Entries drawn from a collection
#####

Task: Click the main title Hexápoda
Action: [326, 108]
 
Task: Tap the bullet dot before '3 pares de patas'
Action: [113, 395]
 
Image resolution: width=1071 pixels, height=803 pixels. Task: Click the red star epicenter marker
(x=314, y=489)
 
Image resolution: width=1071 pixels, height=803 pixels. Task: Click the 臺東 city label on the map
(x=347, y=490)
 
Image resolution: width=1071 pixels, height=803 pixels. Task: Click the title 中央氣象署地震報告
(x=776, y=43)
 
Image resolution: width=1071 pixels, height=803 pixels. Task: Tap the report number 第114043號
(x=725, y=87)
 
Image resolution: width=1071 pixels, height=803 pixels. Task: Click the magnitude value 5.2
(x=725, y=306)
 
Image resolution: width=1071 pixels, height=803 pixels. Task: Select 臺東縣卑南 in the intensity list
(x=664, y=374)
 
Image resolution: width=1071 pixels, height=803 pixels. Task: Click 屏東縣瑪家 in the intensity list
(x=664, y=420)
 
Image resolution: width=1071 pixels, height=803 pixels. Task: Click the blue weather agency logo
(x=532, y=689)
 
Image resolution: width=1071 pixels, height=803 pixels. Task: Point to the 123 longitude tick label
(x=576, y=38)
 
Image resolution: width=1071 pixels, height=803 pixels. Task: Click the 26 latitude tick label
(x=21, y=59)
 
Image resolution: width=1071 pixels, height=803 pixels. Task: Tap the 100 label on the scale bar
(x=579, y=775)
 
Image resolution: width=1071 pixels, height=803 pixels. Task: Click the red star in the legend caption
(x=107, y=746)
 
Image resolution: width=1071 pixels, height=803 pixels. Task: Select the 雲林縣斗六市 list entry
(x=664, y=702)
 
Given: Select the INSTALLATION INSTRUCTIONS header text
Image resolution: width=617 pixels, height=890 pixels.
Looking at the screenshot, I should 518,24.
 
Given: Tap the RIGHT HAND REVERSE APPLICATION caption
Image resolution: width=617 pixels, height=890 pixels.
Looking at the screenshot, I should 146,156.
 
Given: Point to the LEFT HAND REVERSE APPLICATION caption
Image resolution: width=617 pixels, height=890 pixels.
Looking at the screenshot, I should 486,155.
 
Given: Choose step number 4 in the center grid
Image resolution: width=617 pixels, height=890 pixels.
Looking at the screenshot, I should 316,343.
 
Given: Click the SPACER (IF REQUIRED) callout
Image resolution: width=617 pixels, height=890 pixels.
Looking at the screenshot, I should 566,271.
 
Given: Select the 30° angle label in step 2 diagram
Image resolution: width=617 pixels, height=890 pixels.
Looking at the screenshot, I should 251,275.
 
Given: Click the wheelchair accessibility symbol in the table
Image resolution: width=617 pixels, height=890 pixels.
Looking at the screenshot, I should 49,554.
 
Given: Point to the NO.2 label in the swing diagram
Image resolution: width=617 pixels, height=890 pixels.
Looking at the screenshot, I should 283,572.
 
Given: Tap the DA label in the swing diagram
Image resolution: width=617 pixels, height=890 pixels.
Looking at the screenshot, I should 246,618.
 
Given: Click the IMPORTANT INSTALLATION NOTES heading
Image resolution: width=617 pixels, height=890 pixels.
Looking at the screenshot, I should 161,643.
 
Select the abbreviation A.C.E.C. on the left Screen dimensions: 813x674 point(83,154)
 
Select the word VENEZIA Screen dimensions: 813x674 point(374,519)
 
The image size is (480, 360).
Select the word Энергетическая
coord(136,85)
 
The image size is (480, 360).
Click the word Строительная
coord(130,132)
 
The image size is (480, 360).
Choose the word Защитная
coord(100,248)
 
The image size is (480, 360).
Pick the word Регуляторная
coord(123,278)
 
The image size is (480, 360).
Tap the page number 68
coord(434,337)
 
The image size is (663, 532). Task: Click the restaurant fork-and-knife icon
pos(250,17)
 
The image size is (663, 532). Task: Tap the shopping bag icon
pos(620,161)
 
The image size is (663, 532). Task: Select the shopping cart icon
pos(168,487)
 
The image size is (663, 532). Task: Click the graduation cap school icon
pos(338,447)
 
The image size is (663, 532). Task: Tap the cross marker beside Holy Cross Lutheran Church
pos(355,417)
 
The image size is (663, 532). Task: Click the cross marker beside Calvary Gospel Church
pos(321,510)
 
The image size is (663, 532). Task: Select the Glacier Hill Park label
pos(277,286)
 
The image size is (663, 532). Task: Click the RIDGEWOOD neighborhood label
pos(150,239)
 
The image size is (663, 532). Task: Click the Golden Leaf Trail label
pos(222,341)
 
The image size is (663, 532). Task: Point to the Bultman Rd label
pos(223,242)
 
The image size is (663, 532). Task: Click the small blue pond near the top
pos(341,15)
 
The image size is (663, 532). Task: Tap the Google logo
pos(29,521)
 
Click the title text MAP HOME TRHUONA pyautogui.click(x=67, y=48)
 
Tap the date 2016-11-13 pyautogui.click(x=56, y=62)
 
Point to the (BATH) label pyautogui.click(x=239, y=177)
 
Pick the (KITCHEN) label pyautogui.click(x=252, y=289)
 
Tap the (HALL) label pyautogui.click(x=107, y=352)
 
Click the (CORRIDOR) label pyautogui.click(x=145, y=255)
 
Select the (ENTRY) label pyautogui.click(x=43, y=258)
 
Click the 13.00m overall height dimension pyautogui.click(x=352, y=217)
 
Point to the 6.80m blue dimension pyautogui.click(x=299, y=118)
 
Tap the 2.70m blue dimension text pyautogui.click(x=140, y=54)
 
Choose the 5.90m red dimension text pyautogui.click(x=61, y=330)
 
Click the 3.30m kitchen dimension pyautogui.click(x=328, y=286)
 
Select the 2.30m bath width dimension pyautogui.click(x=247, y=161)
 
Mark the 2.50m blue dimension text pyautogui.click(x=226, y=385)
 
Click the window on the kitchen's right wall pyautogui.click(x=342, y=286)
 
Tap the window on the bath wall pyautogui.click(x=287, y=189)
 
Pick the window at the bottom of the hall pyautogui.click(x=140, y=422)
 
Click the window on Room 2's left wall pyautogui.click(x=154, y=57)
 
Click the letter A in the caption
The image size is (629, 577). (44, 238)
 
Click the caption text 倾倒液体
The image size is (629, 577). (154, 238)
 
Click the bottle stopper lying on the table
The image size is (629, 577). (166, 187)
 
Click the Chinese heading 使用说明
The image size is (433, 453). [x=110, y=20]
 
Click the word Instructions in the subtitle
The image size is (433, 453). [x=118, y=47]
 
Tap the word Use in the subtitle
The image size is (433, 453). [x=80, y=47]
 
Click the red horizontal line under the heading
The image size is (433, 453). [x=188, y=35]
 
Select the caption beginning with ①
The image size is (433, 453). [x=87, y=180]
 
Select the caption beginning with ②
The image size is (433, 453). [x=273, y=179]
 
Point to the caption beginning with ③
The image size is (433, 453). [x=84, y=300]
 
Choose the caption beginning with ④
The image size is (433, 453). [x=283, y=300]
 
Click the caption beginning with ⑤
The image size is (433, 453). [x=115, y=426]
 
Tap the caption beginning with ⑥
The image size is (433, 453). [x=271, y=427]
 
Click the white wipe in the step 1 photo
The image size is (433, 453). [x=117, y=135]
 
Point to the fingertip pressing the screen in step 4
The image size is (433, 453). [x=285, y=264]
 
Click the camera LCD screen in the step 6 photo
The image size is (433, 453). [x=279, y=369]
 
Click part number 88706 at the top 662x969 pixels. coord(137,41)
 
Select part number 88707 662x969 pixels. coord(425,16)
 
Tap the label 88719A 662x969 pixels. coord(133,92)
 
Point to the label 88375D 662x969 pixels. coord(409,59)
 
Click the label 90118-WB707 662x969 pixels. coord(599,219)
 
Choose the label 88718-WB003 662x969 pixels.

#####

- **AIM OF THE EXERCISE**
Locate every line above that contains the string "tick", and copy each of those lines in full.

- **EXPECTED OUTPUT**
Image resolution: width=1071 pixels, height=803 pixels. Task: Point to the 123 longitude tick label
Image resolution: width=1071 pixels, height=803 pixels. Task: Click the 26 latitude tick label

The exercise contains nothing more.